VIRGINIA — A Chesapeake Circuit Court jury handed down a $5 million judgment Feb. 12 against The Virginian-Pilot and reporter Louis Hansen in a yearlong libel case.

The newspaper’s Dec. 19, 2009, story claimed Kevin Webb had bullied fellow Great Bridge High School student Patrick Bristol for years. Webb’s attorney, Jeremiah Denton III, told the jury that information was “flat-out false.”

Conrad Schumadine, attorney for the newspaper and Hansen, filed a motion to have the judgment set aside. If the judgment is upheld, Denton expects the newspaper to file an appeal.

Webb was found guilty of misdemeanor assault and trespassing after a late-night assault on Bristol’s father, Robert. Webb’s brother, Brian, was found guilty of misdemeanor assault. Both paid fines and performed community service, and Brian also received a 30-day jail sentence.

Denton said Bristol’s mother went to the newspaper because she was upset the Webbs’ convictions weren’t stronger. He said the newspaper had the basics of the story for about three-and-a-half months before the article was published, as they waited on the sentencing hearing date, and the reporter didn’t try to talk to the Webb family until they were at the hearing.

Denton said there wouldn’t have been a problem if the reporter had only published facts from Webb’s conviction and sentencing hearing, while leaving out the bullying accusations. He said the reporter also left out facts that made “the article a very slanted article.”
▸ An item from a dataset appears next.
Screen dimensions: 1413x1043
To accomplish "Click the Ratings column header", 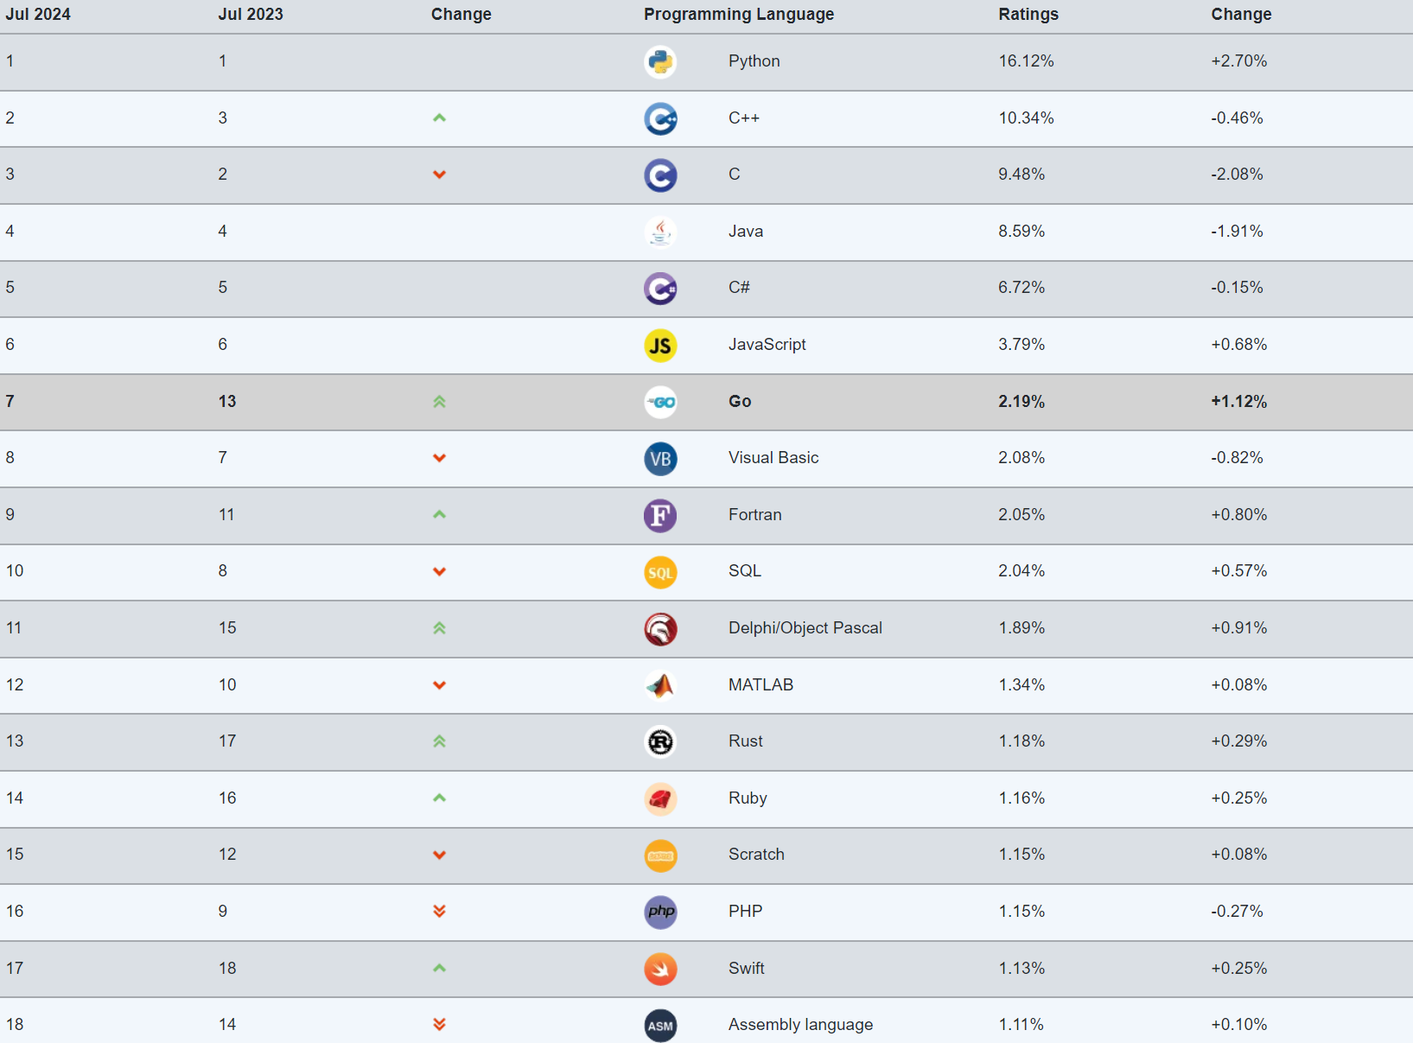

“On top of that, my client happened to be a pretty distinguished high school athlete,” Denton said, “and the paper made it appear that because he was a good athlete and because his father was an assistant principal in another school in the same school system that the school gave preferential treatment to Kevin and forced this other boy to leave school. None of which was true.”

Denton said this article will follow Webb around because anyone can plug his name into Google and find it.

“Reporters have a privilege to publish things that aren’t true if they’re part of legal proceedings, otherwise it’d be pretty hard to cover most trials,” Denton said. “But reporters are obliged when they do so to not deliberately slant the article and to leave out stuff that is favorable to the other side. And that’s where this reporter went wrong and that’s why the jury did what they did.”

Phone calls to Schumadine weren’t returned; however, in a story in The Virginian-Pilot, he said the article was accurate and carefully reported from interviews and court records. He also argued that damage to Webb’s reputation came from the misdemeanor assault conviction.

Denton also filed a similar suit in December on behalf of Phillip Webb, Kevin’s father, over the newspaper’s “implications that father pulled strings within the school” for his son.